THINK IN THE DEEP SHALLOW

Go slowly into the deep while also skimming the fast surface of culture.

We think in the deep shallow, the space between logic & chaos. The world is fucked up. We have complicated every aspect of our lives. Creative must practice their craft in a way that seeks to move at the pace of the shallow, the instant culture factory of today’s media landscape, while thinking at the pace of long-term consequences, being critical of every action we take. We must become creative divers living in the shallow surface of culture.

6.

DESIGN FOR IMAGINATION

Aspire to open people’s minds in a world wholly mediated by emotion and self-image.

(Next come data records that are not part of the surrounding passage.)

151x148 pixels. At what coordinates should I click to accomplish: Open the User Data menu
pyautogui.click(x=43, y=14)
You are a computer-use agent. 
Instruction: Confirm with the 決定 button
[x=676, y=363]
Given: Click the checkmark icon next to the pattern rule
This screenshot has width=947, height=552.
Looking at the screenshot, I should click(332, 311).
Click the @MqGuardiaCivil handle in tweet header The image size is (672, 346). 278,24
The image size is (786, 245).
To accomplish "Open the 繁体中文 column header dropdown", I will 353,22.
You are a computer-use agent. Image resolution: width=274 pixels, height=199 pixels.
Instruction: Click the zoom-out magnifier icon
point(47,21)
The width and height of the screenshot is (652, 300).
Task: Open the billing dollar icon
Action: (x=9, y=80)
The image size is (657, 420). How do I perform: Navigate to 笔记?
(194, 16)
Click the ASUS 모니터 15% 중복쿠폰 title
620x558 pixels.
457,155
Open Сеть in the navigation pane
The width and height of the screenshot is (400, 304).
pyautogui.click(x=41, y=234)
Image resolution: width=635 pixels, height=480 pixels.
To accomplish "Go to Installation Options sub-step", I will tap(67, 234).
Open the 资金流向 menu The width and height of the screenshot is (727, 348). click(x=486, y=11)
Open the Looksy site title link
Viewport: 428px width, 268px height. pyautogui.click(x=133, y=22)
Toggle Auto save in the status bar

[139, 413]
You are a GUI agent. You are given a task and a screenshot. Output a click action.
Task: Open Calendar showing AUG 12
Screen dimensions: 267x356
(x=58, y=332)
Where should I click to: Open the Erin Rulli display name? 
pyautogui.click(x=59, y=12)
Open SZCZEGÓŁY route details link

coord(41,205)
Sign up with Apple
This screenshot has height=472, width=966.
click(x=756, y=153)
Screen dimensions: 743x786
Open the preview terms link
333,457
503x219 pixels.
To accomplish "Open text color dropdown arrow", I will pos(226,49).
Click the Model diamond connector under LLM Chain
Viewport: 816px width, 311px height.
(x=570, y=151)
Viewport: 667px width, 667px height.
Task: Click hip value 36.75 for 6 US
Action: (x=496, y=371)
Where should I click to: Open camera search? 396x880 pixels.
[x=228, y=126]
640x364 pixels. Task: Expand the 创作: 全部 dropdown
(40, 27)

Design can facilitate a critically optimistic social imagination. The potential of design in supporting social and personal action resides in the democratic nature of its process. Design is good for defining a vision and then crafting a plan or roadmap to guide the realization of this vision. Visions with clear paths of implementation provide a beacon for us to collaborate efficiently and optimistically on large projects. Design must serve the public good.

7.

DESIGN FOR EXPERIENCE

Consider the experience of everything you do in day-to-day life as a design opportunity.

The architecture of intentional experiences is our guide. Our daily lives are full of sensory inputs, random pains, bad smells, etc. but they lack cohesion as key moments in the story of our lives. “An experience” is an intentionally immersive orchestration of stimuli and events with the aim of changing something about you. Meaning is derived from these types of experiences.

8.

VOTE FOR NON-VIOLENCE

Seek decision paths that promote safe and equitable solutions.

Our daily lives are full of sensory inputs, random pains, bad smells, etc. but they lack cohesion as key moments in the story of our lives. “An experience” is an intentionally immersive orchestration of stimuli and events with the aim of changing something about you. Meaning is derived from these types of experiences.